His conclusion was that both XM and Sirius were using dynamic range compression to keep the signal levels as constant as possible, and then encoding a variation of AAC in the 32kbps-48kpbs range. Ranada cited several obvious artifacts, which anyone can hear with the right programming.

Ranada's conclusions were that XM sounded slightly better than Sirius, and that Sirius had both worse sound quality and more reception problems (the latter due to Sirius' satellite positions). My own experiences exactly mirror Ranada's.

I would add that XM and Sirius tend to change bitrates depending on the audience numbers listening to each programming channel. For example, the traffic information channels on the higher-numbered stations are extremely poor, probably using data compression in the 16kbps range (barely tolerable for voice). The classical and jazz stations seem to have the best overall sound, but it depends on the specific channel.

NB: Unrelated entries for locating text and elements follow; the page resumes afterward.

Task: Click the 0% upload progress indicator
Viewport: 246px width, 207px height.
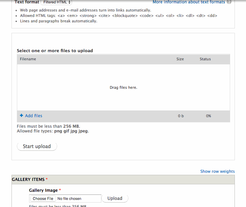Action: 208,116
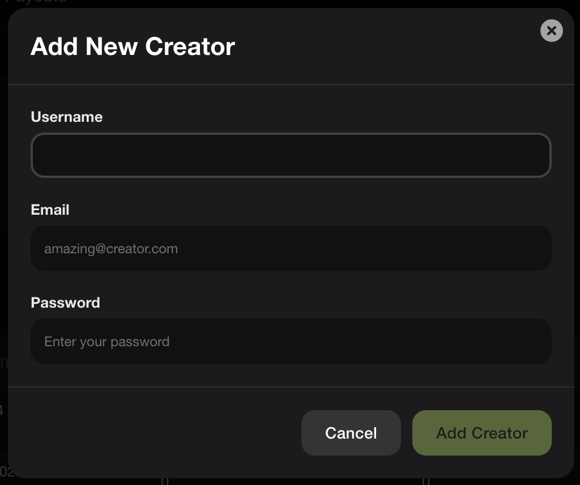The height and width of the screenshot is (485, 580).
Task: Click the amazing@creator.com placeholder text
Action: [111, 249]
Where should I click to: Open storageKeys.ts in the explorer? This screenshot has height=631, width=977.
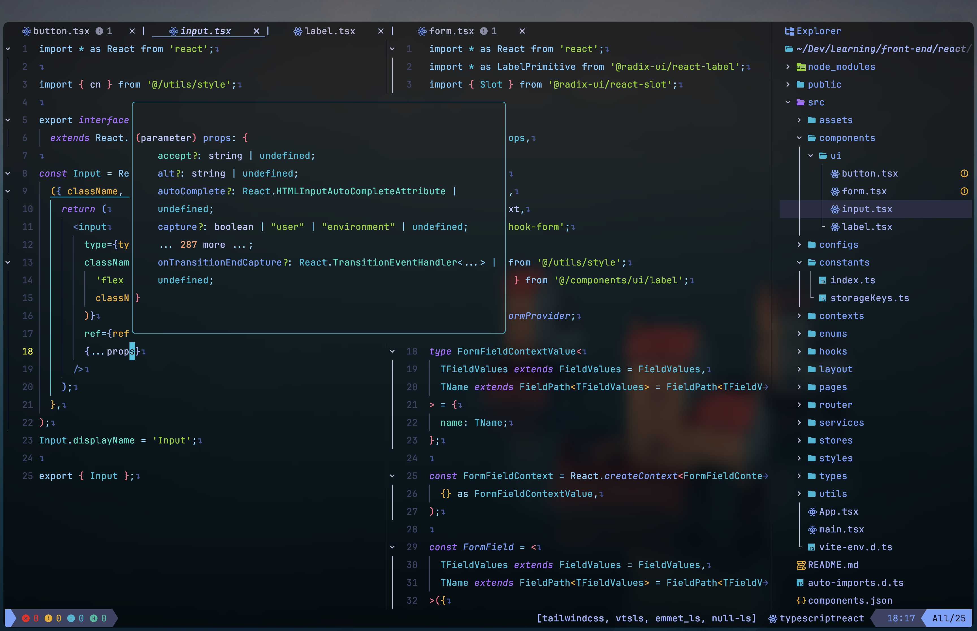(x=869, y=298)
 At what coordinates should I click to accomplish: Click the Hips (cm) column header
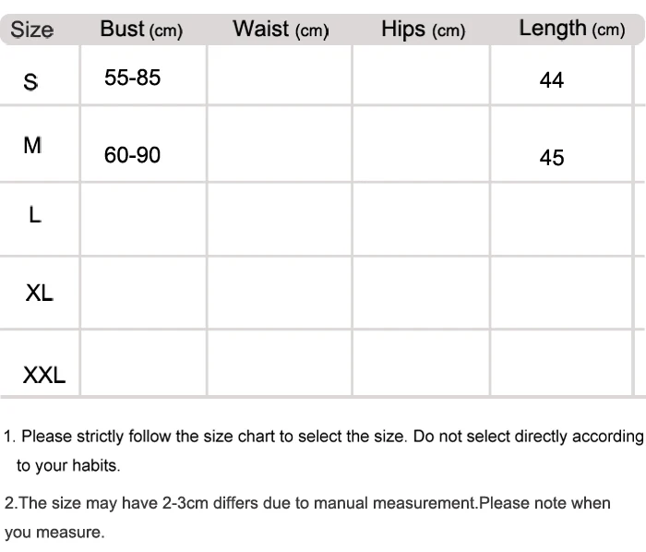click(423, 30)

Sirius claims to offer 128kbps streaming feeds via their website (at an added fee), but I haven't tested to see if the sound quality is really better or not. They have added a feature where, if you don't click a button on the website after a certain amount of time (several hours), the streaming feed shuts down -- which is a drag if you're trying to record any of their programming unattended.

To answer the O.P.'s question: because the type of processing that XM and Sirius is very complex and uses a lot of psychoacoustic cues for encoding, simple EQ will not fix the sound problems their low bitrates cause. Maybe if Sirius and XM finally merge, they can whittle down the duplicated channels and then increase the bitrate on all their programming, providing better-quality sound. As is, their stuff sounds pretty bad. A good FM station sounds far better than XM and Sirius in every way except possibly for S/N ratio. The stuff I've heard has heaps of distortion compared to, say, a decent 128k MP3.

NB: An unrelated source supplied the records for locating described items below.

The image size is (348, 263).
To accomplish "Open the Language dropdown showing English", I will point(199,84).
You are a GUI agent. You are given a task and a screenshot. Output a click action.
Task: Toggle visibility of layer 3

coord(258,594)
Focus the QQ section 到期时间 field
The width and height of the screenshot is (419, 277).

BTW, both companies use uncompressed 44.1 WAV files for all their in-house material, stored on sets of 20TB servers, and do the encoding as the signal hits their uplink. They claim they have the ability to change encoding methods on the fly, and that all existing receivers will automatically decode higher (or lower) bitrates.

About XM radio spectrum

Reply #5
Quote from: Vidiot on
Maybe if Sirius and XM finally merge, they can whittle down the duplicated channels and then increase the bitrate on all their programming, providing better-quality sound.

That is if the companies ever cared about quality at all.

Quote
What can be done about making the sound better is just that - equalizing the spectrum.

Your spectrum shows fake (repeated) HF data due to SBR. No eq can bring the actual data back. You'll have the same "volume" of signal there but of completely different "structure".

About XM radio spectrum

Reply #6
 My idea was to identify the characteristics of the XM radio broadcast and to show what is correctable.
Thanks for replies.
I need to add an replication.




The spectra are shown on the same plots. Blue - the XM broadcast, red - equalized XM broadcast, black - the CD rip.
The three spectra are from three different tunes but they are tipical, not specific.
As to the difference vs the CD spectrum, my choice turned out not to be quite suitable. The sound has too many clipping which could explain the difference of the low frequency range.
Doing equalization, my goal is not to reconstruct the original but to change the spectrum according to my understanding of what it should be.

Finally, after having thought again, I really thing, the radio use three subbands Quadrature Mirror Filter banks.
And the technology at the sender side looks to me like:
- the Spectral Band Replication, thanks,  encoder prepares the high frequency range (above 15 kHz) first,
- the sound is Lowpass filtered at 15 kHz and then decimated to 30 kHz (33 kHz is less likely),
- then processed through three subband QMF bank where every subband is decimated at 10 (11) kHz and is encoded separately - which means the higest subband bit rate of 65 kbps is quite possible.